_Your instructions_
Copy everything from the start of the items down to the line containing "pos(109,202)", both included, but multiply every coordinate in the answers by 1.95 and round to whole numbers, with halves going up. Leave the requests and any numbers in them unchanged.

_Raw data_
▼
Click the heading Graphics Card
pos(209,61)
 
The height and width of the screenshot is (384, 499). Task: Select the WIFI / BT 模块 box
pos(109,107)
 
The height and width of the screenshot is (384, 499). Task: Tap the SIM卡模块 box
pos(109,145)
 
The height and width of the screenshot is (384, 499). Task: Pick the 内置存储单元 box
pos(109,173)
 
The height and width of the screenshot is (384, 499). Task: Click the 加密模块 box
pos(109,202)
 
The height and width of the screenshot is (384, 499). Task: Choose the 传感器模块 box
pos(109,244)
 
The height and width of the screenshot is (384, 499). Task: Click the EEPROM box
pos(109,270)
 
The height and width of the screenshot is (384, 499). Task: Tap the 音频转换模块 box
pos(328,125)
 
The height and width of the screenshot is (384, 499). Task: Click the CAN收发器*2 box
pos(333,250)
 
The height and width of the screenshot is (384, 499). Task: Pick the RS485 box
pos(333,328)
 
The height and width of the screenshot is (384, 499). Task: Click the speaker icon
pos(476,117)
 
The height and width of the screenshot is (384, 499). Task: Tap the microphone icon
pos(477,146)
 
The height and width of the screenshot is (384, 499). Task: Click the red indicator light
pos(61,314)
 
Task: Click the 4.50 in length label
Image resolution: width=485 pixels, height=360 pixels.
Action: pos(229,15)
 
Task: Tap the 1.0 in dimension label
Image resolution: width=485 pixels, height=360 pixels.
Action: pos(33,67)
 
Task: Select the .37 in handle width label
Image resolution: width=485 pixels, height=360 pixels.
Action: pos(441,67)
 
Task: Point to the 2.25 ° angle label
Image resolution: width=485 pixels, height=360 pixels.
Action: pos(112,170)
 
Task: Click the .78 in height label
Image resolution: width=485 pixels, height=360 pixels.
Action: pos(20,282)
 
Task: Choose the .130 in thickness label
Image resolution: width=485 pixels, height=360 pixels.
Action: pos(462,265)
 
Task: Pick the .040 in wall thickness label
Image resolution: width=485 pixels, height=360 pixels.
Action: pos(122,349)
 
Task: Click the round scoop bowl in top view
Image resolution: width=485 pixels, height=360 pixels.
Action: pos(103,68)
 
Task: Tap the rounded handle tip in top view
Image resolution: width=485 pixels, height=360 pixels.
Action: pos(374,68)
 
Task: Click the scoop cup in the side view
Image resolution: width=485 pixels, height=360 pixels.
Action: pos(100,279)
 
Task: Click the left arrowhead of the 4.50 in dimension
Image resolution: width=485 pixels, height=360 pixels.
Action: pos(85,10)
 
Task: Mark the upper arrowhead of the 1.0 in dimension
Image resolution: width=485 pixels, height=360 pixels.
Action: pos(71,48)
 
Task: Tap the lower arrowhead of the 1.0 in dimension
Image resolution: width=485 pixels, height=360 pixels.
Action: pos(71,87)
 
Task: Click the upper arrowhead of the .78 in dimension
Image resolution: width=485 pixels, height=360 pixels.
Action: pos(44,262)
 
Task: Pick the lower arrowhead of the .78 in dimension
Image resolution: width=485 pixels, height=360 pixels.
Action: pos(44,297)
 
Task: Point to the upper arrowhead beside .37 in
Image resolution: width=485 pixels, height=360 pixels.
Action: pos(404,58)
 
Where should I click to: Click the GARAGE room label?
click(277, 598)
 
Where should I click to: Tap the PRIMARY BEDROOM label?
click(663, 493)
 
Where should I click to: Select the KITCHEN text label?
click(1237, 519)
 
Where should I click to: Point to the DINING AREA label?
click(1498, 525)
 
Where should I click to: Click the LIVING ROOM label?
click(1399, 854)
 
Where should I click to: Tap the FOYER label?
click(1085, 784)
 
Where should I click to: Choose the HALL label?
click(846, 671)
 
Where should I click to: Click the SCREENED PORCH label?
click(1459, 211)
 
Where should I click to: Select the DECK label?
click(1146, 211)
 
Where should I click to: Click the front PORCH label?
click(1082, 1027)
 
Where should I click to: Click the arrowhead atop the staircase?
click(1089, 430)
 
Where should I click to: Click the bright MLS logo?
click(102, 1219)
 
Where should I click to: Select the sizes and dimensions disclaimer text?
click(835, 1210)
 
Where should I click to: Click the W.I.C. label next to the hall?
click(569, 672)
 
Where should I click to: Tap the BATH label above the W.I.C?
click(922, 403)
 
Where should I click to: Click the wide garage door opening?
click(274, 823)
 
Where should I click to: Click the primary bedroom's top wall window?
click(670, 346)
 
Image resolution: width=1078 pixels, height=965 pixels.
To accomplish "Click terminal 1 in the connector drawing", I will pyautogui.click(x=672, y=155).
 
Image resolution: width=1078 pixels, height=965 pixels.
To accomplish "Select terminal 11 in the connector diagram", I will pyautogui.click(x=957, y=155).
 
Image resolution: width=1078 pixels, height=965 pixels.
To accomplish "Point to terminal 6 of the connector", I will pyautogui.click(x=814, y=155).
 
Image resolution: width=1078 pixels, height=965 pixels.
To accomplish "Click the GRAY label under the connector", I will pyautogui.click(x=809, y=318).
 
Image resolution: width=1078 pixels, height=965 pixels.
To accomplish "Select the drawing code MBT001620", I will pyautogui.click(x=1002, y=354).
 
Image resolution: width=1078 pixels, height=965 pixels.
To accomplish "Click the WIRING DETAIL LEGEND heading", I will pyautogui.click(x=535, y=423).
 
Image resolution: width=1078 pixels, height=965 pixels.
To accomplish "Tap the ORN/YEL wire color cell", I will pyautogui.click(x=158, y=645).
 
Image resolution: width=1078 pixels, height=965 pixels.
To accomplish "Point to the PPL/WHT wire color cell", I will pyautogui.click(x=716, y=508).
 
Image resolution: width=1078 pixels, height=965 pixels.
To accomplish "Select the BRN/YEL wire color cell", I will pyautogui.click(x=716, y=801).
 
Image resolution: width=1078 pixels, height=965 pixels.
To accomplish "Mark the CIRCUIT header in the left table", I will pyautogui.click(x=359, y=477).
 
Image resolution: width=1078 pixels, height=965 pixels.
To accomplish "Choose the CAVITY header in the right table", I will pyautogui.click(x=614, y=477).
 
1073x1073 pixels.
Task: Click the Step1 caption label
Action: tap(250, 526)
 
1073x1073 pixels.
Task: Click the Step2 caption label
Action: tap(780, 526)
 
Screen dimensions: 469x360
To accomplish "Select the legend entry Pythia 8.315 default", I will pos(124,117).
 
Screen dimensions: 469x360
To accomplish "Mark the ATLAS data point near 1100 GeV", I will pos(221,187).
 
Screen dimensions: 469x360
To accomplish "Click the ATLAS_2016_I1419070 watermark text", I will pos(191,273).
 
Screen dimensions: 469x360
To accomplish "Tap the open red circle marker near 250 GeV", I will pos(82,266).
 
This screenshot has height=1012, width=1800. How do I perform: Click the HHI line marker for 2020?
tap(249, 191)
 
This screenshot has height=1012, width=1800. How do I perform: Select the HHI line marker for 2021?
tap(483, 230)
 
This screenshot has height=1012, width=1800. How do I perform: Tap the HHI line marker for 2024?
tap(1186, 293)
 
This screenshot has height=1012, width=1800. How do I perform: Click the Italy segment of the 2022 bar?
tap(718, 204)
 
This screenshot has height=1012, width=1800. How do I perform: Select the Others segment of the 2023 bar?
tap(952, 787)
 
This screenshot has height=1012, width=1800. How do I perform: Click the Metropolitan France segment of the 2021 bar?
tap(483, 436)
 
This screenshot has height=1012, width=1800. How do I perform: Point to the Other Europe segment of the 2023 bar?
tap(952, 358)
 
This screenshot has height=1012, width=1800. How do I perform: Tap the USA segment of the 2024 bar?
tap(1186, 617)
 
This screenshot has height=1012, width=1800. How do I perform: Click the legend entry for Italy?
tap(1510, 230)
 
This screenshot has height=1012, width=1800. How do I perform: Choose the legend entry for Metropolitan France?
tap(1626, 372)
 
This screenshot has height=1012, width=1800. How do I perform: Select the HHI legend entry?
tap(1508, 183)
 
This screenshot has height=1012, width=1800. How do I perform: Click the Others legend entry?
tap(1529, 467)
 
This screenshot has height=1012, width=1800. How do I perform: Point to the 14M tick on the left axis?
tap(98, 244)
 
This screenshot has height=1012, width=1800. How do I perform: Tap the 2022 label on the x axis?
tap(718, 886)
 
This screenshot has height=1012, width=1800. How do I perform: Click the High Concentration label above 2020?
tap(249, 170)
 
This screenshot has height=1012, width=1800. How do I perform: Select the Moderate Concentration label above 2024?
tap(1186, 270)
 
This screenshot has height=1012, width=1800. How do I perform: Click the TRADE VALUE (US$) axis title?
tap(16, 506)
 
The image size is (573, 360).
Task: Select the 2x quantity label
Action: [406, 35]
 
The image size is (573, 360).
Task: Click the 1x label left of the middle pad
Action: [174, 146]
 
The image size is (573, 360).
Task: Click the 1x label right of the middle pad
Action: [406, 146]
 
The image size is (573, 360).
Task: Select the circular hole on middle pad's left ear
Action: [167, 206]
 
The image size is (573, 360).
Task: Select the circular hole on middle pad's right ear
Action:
▲
_Response_
Click the heading Graphics Card
pos(408,119)
 
The height and width of the screenshot is (384, 499). Task: Select the WIFI / BT 模块 box
pos(213,209)
 
The height and width of the screenshot is (384, 499). Task: Tap the SIM卡模块 box
pos(213,283)
 
The height and width of the screenshot is (384, 499). Task: Pick the 内置存储单元 box
pos(213,337)
 
The height and width of the screenshot is (384, 499). Task: Click the 加密模块 box
pos(213,394)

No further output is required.